II. LA CONVENTION D'ENTRAIDE JUDICIAIRE EN MATIÈRE PÉNALE
La convention d'entraide judiciaire en matière pénale entre la France et l'Uruguay, signée le 5 novembre 1996, reprend pour l'essentiel les dispositions des accords de même nature déjà signés par la France, avec le Mexique notamment le 27 janvier 1994, et s'inspire largement de la convention européenne d'entraide judiciaire en matière pénale du 20 avril 1959. Ce texte comprend 25 articles répartis en neuf titres.
A. LE CADRE GÉNÉRAL DE LA COOPÉRATION JUDICIAIRE FRANCO-URUGUAYENNE
En l'absence de convention bilatérale, la coopération judiciaire est jusqu'ici uniquement régie par la principe de réciprocité et l'analyse, au cas par cas, des possibilités de donner suite à la demande.

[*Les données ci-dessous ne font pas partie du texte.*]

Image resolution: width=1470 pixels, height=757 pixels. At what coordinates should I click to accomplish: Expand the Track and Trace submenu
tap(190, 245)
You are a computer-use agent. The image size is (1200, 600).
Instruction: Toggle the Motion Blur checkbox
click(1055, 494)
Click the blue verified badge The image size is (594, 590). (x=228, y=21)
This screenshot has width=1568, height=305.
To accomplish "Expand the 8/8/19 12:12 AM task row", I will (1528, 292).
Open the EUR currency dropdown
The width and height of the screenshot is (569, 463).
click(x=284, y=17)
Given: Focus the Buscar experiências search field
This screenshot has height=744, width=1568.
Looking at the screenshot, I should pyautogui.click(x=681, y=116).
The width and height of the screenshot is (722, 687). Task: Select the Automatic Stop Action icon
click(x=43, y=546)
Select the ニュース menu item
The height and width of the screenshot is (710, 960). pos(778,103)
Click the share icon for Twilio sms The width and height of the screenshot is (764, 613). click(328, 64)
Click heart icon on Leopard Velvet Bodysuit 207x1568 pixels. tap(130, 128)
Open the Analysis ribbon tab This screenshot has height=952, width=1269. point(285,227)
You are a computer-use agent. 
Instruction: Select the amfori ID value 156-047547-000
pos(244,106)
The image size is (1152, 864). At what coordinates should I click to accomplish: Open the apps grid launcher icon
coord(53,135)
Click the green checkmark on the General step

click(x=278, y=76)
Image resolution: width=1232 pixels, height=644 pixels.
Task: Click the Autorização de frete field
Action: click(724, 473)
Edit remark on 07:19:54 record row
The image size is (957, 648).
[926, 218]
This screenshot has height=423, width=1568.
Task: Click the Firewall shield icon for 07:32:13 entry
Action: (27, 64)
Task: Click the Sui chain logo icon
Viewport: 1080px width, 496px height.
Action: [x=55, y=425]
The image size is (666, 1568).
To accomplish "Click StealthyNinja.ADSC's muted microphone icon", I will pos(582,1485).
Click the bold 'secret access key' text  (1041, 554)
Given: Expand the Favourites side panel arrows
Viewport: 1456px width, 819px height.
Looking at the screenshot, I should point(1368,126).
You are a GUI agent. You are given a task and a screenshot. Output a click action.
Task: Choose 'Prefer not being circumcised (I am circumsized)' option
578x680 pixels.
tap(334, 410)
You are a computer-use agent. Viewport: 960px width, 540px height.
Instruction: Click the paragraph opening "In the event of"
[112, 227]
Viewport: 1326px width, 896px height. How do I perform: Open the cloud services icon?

Les conventions d'entraide ont pour objet de créer une obligation de coopération, laissant toutefois aux Etats une possibilité de refus dans certaines hypothèses.
La convention du 5 novembre 1996 reprend un certain nombre de règles traditionnelles des conventions d'entraide judiciaire.
1. Un champ d'application traditionnel
Aux termes de l'article premier , les deux Etats " s'engagent à s'accorder mutuellement (...) l'aide judiciaire la plus large possible dans toute procédure visant des infractions pénales dont la sanction est, au moment où l'entraide est demandée, de la compétence des autorités judiciaires de la partie requérante. L'entraide sera accordée sans qu'il soit exigé que les faits soient considérés comme une infraction dans le pays requis ".
Toutefois, demeure hors du champ d'application de la présente convention toute demande d'entraide concernant :
- l'exécution des décisions d'arrestation et des condamnations, sauf en cas de confiscation ;
- les infractions militaires qui ne constituent pas des infractions de droit commun.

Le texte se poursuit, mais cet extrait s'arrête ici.